▶ **Description of the task**
The lines to copy are those holding the string "range" in the entries below.

▶ **Stored data entries**
== == ==
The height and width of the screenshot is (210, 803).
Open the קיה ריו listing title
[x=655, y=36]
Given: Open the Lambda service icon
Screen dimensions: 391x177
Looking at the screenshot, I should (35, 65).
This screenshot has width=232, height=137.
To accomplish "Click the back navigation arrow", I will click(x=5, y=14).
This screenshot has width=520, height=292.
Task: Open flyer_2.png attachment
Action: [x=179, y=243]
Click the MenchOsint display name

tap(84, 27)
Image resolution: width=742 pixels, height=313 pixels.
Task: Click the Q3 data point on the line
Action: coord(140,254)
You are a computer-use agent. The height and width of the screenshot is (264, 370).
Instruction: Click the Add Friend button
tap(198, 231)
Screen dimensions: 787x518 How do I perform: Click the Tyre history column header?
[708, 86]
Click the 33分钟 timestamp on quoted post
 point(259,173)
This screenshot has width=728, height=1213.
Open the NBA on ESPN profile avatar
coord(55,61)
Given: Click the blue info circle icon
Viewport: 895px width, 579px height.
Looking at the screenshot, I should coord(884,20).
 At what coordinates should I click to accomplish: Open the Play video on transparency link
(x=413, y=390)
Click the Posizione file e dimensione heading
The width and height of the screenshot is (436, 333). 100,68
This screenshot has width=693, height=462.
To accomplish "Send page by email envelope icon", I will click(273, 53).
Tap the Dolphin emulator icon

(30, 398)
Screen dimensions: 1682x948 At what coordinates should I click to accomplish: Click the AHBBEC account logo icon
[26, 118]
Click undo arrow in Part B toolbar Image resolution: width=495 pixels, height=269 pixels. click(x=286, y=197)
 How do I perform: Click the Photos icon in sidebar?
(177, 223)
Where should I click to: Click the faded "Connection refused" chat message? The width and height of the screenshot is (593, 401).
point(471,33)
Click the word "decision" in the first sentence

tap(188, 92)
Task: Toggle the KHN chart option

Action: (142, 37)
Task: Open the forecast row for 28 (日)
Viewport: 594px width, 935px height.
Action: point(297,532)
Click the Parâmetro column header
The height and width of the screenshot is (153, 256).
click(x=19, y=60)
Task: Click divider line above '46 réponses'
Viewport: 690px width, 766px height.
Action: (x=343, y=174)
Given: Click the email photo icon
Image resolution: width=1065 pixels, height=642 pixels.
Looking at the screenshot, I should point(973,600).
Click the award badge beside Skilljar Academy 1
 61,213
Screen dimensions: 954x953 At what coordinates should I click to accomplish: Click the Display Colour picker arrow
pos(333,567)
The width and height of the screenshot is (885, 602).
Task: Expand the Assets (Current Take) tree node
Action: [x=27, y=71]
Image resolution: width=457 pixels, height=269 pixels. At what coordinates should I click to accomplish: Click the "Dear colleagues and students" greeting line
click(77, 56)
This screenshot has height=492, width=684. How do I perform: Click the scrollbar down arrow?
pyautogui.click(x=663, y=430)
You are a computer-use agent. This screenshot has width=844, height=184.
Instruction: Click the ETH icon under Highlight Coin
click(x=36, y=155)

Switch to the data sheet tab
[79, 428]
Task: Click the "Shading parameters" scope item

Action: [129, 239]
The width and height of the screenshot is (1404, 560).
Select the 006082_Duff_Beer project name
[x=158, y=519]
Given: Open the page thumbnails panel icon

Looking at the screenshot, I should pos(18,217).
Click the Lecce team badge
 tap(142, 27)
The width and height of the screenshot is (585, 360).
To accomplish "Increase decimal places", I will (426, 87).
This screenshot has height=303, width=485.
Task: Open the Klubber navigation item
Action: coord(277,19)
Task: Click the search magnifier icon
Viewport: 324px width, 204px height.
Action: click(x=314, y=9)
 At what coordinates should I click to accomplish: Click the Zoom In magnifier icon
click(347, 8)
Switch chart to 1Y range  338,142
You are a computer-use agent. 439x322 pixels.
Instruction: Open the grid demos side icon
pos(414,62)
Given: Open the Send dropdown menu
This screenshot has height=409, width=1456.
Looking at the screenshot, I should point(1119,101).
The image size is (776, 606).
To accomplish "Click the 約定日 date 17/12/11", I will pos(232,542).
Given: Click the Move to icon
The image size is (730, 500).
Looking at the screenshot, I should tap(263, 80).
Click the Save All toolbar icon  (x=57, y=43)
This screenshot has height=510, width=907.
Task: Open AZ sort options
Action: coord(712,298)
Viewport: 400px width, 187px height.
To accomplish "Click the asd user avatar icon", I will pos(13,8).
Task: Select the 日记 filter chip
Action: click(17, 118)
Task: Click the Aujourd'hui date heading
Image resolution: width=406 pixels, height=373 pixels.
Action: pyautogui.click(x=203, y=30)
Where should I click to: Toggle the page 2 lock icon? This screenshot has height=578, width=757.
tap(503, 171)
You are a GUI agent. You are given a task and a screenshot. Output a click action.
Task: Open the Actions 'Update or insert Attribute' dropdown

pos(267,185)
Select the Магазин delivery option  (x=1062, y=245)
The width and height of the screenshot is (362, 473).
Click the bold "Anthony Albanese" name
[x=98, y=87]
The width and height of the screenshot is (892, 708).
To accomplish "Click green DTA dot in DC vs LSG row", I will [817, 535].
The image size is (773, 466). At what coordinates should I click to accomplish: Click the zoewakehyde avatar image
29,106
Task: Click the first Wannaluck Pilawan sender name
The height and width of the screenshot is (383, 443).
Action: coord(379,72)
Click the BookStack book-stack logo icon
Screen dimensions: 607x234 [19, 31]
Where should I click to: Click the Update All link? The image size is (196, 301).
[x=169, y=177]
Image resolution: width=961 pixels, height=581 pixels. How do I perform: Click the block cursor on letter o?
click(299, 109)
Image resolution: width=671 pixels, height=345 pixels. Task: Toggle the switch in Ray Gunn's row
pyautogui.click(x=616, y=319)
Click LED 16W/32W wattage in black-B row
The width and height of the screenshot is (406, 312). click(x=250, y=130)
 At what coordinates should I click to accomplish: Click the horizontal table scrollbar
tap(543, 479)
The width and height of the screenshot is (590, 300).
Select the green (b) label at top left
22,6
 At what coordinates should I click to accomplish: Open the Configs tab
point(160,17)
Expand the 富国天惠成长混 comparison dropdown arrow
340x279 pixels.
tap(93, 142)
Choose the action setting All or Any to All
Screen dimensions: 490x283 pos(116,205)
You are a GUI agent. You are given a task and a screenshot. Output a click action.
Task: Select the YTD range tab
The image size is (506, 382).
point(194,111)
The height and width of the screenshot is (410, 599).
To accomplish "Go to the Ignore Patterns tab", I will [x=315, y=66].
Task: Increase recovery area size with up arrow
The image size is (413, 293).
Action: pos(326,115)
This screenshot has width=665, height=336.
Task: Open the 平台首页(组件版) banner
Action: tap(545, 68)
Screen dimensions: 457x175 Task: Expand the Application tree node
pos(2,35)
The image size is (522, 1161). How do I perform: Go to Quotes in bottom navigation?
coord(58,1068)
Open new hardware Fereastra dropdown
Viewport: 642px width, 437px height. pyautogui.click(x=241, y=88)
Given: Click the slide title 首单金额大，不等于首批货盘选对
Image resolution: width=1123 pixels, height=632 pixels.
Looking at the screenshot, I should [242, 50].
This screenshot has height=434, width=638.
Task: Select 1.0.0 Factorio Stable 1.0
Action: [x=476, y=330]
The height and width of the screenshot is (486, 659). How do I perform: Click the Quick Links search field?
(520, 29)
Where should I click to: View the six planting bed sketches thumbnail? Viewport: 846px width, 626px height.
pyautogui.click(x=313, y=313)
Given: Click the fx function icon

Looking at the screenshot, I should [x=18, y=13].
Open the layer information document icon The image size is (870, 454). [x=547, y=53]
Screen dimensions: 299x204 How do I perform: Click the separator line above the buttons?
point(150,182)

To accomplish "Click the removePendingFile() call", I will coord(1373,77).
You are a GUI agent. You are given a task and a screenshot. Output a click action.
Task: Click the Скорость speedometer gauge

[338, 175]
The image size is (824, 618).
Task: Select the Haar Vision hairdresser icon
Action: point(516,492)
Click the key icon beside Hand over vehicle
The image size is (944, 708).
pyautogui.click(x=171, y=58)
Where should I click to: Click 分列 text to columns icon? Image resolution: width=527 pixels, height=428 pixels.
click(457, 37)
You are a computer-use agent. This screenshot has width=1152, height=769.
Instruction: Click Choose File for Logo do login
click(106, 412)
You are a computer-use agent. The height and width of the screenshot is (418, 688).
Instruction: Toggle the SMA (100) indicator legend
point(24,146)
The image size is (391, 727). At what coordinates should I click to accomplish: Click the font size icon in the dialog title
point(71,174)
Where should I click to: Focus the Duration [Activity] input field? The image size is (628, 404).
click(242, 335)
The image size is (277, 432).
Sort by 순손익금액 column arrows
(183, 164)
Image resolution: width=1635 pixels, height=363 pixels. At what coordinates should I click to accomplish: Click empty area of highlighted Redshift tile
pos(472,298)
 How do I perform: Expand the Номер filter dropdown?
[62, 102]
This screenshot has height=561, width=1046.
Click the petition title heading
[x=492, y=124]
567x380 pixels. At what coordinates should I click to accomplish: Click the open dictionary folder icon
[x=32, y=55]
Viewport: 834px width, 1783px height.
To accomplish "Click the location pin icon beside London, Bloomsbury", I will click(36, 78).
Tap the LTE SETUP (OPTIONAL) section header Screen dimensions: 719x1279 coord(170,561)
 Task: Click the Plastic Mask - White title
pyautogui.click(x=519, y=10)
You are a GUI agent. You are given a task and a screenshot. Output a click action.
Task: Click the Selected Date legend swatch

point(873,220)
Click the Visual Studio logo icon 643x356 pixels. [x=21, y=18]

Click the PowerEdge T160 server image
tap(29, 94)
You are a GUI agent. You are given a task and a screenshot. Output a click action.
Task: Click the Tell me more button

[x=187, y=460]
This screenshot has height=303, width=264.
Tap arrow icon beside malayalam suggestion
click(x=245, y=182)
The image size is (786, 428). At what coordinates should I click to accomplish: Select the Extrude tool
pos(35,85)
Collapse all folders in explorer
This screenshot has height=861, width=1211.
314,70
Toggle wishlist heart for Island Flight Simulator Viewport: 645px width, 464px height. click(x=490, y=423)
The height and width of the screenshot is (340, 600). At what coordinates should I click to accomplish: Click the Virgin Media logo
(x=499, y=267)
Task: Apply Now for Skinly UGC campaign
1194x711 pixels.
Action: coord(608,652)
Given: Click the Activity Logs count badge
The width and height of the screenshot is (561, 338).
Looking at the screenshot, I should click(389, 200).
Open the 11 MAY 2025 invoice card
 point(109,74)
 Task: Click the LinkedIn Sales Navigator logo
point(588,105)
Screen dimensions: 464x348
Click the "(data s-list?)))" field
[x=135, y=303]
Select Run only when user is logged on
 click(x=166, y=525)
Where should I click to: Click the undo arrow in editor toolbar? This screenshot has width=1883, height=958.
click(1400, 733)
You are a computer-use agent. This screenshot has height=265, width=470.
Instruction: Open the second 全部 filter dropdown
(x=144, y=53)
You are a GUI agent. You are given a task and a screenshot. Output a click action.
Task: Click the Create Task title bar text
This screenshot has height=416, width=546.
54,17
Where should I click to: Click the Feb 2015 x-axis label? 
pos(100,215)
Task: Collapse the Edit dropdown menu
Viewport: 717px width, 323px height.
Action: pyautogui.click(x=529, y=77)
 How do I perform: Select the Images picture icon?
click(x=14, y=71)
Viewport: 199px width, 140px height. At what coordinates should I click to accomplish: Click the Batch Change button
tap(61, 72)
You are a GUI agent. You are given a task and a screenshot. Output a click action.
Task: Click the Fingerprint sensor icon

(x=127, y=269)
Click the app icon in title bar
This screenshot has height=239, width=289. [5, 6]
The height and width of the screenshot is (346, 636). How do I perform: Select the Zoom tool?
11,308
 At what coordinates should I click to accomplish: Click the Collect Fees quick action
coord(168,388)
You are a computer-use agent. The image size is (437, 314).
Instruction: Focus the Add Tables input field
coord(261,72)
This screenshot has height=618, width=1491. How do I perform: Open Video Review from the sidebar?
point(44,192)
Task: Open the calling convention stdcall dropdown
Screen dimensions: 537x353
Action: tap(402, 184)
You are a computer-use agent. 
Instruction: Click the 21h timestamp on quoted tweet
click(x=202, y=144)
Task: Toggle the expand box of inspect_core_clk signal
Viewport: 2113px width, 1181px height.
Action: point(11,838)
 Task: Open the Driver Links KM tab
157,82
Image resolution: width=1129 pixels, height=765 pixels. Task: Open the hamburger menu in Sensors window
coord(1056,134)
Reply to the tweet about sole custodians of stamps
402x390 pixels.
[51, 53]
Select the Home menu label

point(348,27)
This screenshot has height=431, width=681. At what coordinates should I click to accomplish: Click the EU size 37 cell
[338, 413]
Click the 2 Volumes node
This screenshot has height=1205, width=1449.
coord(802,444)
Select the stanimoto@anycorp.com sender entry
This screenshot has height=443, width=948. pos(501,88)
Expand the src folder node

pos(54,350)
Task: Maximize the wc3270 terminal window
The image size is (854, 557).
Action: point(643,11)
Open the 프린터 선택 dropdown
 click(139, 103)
== == ==
▶ **Response to this exercise**
Switch chart to 1Y range  338,142
Task: Select the YTD range tab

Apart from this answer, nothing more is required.